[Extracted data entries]

=======

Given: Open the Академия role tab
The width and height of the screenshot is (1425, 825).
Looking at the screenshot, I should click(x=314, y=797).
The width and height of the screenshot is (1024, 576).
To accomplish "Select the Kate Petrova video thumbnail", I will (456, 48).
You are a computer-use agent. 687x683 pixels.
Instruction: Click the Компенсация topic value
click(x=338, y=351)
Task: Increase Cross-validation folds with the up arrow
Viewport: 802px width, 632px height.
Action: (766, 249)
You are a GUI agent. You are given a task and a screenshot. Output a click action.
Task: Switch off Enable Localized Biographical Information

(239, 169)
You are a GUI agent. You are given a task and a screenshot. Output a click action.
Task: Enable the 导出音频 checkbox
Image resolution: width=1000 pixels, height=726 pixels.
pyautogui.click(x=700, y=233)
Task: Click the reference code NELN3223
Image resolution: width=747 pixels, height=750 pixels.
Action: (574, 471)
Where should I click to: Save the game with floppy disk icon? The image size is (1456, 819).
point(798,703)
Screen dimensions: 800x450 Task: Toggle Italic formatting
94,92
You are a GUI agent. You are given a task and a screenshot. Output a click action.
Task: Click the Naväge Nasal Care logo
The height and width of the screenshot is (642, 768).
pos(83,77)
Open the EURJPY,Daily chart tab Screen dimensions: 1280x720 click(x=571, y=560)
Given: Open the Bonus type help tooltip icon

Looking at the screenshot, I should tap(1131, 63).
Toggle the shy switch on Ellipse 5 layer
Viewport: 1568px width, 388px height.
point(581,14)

=======

### ASSIGNED TASK
All of the data shown above must be copied exactly.

### ANSWER FOR THE TASK
Given: Open the Академия role tab
The width and height of the screenshot is (1425, 825).
Looking at the screenshot, I should click(x=314, y=797).
The width and height of the screenshot is (1024, 576).
To accomplish "Select the Kate Petrova video thumbnail", I will (456, 48).
You are a computer-use agent. 687x683 pixels.
Instruction: Click the Компенсация topic value
click(x=338, y=351)
Task: Increase Cross-validation folds with the up arrow
Viewport: 802px width, 632px height.
Action: (766, 249)
You are a GUI agent. You are given a task and a screenshot. Output a click action.
Task: Switch off Enable Localized Biographical Information

(239, 169)
You are a GUI agent. You are given a task and a screenshot. Output a click action.
Task: Enable the 导出音频 checkbox
Image resolution: width=1000 pixels, height=726 pixels.
pyautogui.click(x=700, y=233)
Task: Click the reference code NELN3223
Image resolution: width=747 pixels, height=750 pixels.
Action: (574, 471)
Where should I click to: Save the game with floppy disk icon? The image size is (1456, 819).
point(798,703)
Screen dimensions: 800x450 Task: Toggle Italic formatting
94,92
You are a GUI agent. You are given a task and a screenshot. Output a click action.
Task: Click the Naväge Nasal Care logo
The height and width of the screenshot is (642, 768).
pos(83,77)
Open the EURJPY,Daily chart tab Screen dimensions: 1280x720 click(x=571, y=560)
Given: Open the Bonus type help tooltip icon

Looking at the screenshot, I should tap(1131, 63).
Toggle the shy switch on Ellipse 5 layer
Viewport: 1568px width, 388px height.
point(581,14)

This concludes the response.